Archive Ingest and Handling Test (AIHT)
By both policy and design, the LDI Digital Repository Service (DRS) is intended for highly "curated" digital assets; that is, those that are owned and submitted by known users, created according to well-known workflows and meeting well-known technical specifications, and in a small set of approved formats. The Library of Congress organized its Archive Ingest and Handling Test (AIHT) to investigate issues surrounding the import, export, and manipulation of a sizeable test corpus - approximately 57,000 files (12 GB) in more than 90 formats - of unknown provenance by institutions with very different preservation strategies and technological infrastructures. Harvard participated in this test along with Johns Hopkins University, Old Dominion University, and Stanford University. The results of the test highlighted the need for community agreement on descriptive and packaging standards, file transfer and validation tools, and best practices for repository operation and preservation planning.
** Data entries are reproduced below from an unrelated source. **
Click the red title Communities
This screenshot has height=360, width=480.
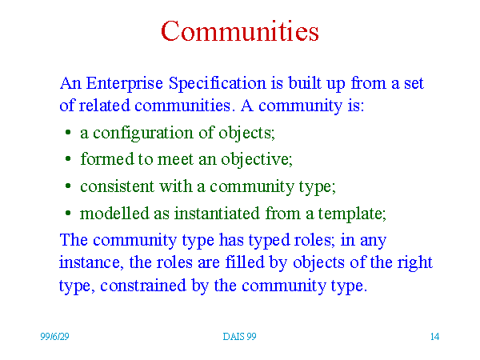tap(240, 30)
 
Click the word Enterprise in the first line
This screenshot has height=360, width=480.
tap(124, 83)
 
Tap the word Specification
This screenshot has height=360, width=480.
tap(217, 83)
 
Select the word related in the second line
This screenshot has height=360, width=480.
tap(104, 106)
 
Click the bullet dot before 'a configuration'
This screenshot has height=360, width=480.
tap(68, 133)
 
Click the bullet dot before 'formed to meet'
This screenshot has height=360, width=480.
tap(68, 159)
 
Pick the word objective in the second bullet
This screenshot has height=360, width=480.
tap(257, 159)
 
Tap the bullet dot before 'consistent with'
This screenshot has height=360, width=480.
tap(68, 186)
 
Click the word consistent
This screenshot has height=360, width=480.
tap(117, 186)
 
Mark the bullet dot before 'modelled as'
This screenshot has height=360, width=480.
tap(68, 213)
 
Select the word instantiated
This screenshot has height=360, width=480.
tap(217, 213)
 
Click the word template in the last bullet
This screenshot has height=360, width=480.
tap(352, 214)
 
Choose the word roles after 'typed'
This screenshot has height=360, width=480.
tap(313, 240)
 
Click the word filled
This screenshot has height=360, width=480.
tap(245, 262)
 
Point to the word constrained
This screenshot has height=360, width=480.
tap(143, 286)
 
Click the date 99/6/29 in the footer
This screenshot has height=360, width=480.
tap(54, 337)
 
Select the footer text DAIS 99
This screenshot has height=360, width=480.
tap(239, 337)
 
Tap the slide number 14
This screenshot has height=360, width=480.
tap(434, 337)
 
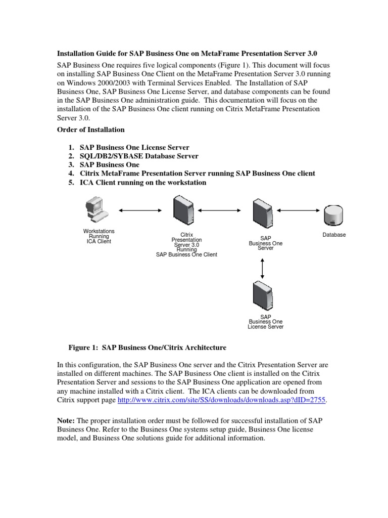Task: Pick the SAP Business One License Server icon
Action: (263, 297)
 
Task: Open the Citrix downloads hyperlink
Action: (222, 400)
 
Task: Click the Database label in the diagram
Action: (334, 235)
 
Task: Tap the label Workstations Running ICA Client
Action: (99, 236)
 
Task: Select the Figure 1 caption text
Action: (147, 348)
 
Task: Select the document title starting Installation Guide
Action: (186, 53)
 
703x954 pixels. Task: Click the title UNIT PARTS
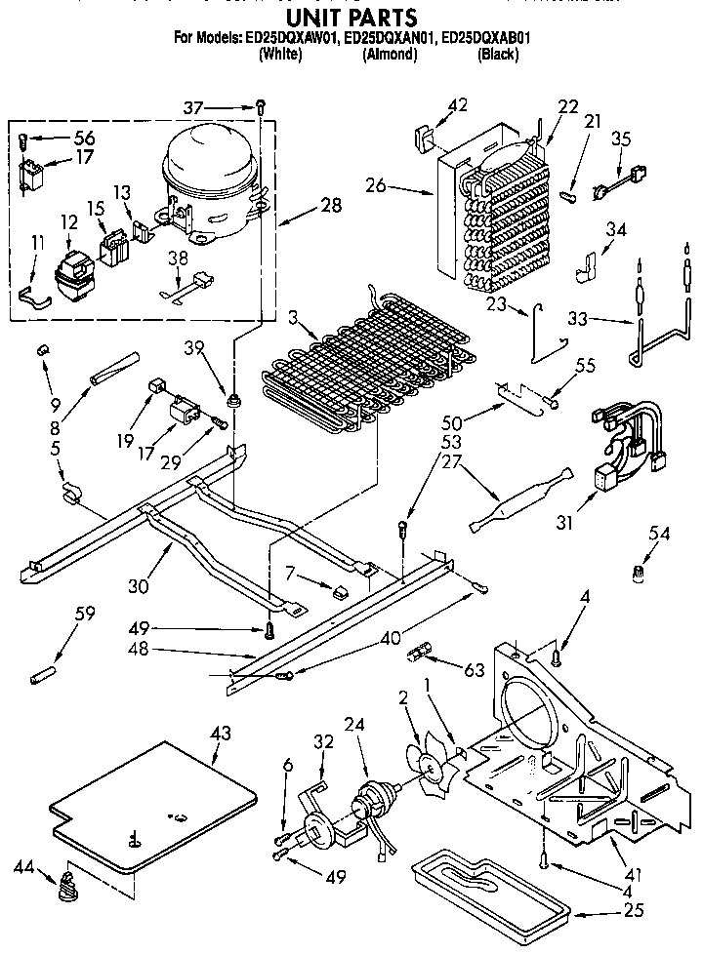pos(351,18)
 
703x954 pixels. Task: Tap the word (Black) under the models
pos(497,55)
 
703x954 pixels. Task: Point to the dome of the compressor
pos(208,156)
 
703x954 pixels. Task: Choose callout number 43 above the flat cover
pos(221,734)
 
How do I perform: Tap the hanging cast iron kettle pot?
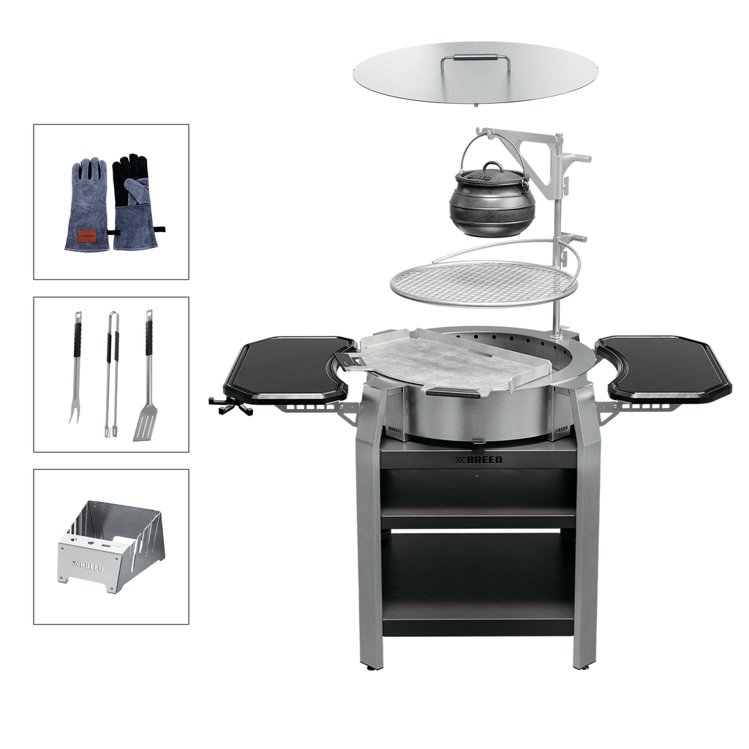(492, 200)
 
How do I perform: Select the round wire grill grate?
(483, 284)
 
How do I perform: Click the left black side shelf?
(290, 367)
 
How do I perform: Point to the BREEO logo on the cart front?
(478, 459)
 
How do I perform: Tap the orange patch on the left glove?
(86, 236)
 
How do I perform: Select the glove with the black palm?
(135, 202)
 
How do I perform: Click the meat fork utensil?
(75, 367)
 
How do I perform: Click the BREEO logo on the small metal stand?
(88, 567)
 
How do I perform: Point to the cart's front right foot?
(585, 667)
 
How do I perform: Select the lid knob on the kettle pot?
(492, 166)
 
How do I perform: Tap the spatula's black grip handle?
(149, 338)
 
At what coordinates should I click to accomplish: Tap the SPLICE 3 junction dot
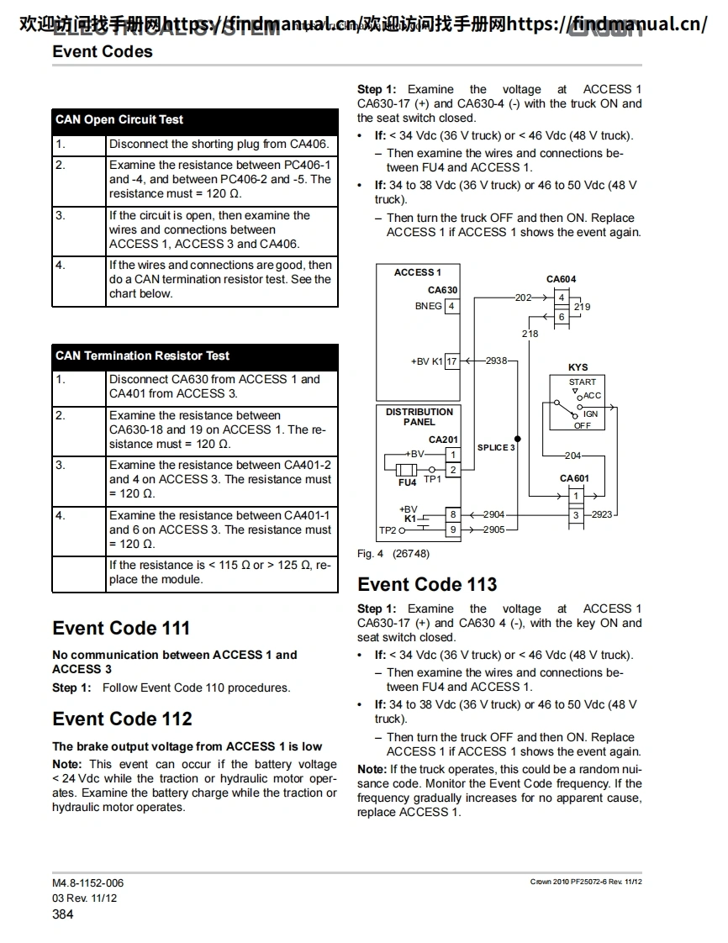pyautogui.click(x=518, y=439)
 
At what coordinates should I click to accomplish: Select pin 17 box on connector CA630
pyautogui.click(x=451, y=361)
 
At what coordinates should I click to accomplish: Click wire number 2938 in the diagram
pyautogui.click(x=497, y=361)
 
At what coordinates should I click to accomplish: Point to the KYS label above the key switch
pyautogui.click(x=578, y=367)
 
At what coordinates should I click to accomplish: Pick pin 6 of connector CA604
pyautogui.click(x=562, y=316)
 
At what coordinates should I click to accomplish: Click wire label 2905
pyautogui.click(x=494, y=529)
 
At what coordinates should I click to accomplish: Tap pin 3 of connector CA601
pyautogui.click(x=576, y=515)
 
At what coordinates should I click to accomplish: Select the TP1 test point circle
pyautogui.click(x=432, y=470)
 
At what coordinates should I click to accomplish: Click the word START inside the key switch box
pyautogui.click(x=582, y=382)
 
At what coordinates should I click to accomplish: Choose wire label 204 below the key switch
pyautogui.click(x=572, y=456)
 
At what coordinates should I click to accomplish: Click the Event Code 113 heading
pyautogui.click(x=427, y=584)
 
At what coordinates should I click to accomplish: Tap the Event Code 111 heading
pyautogui.click(x=121, y=628)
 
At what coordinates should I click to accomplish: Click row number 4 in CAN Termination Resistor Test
pyautogui.click(x=61, y=515)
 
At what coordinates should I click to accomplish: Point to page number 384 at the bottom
pyautogui.click(x=63, y=914)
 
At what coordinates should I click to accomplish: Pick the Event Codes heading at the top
pyautogui.click(x=103, y=51)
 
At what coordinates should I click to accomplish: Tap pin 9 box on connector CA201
pyautogui.click(x=452, y=529)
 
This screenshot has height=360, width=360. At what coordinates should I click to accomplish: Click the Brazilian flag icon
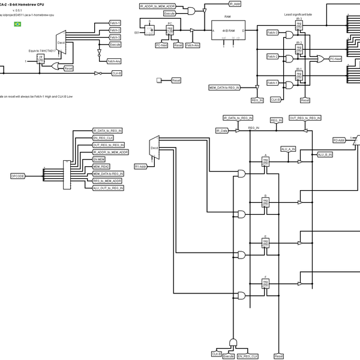coord(17,23)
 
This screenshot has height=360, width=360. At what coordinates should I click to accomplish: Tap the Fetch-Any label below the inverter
coord(114,61)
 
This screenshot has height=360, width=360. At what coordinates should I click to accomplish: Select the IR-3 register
coord(299,27)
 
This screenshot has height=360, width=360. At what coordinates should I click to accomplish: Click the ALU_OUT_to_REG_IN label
coord(109,188)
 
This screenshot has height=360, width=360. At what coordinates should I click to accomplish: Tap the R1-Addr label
coord(141,166)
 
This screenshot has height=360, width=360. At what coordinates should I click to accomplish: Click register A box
coord(265,161)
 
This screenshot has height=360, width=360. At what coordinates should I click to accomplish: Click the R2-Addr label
coord(340,140)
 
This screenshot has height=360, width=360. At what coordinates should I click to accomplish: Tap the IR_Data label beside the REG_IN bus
coord(222,130)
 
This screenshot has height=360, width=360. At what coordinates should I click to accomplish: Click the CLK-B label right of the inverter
coord(117,73)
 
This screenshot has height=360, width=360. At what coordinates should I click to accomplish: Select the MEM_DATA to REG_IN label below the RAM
coord(224,88)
- AIHT: Conceptual Issues from Practical Tests, D-Lib Magazine (December 2005)
- Harvard's Perspective on the Archive Ingest and Handling Test, D-Lib Magazine (December 2005)
Digital Repository Certification
The Research Library Group (RLG) and the National Archives and Records Administration (NARA) created a joint task force to develop criteria for identifying digital repositories meeting minimal standards for trustworthiness in the professional management and preservation of digital content. Harvard staff participated in the development of these criteria, which include both technical and organizational metrics, as well as in follow-on work by the Center for Research Libraries (CRL) to develop a specific audit methodology. Harvard staff use the audit guidelines development by the RLG/NARA task force for self-assessment of the Digital Repository Service (DRS) and for planning for its future functional and operational enhancements.
DuraCloud Pilot Project
During the summer of 2011, Harvard conducted a pilot project using DuraCloud, the cloud storage solution offered by DuraSpace. DuraCloud was tested as a potential additional preservation storage location for DRS content. This project ran from May-August 2011.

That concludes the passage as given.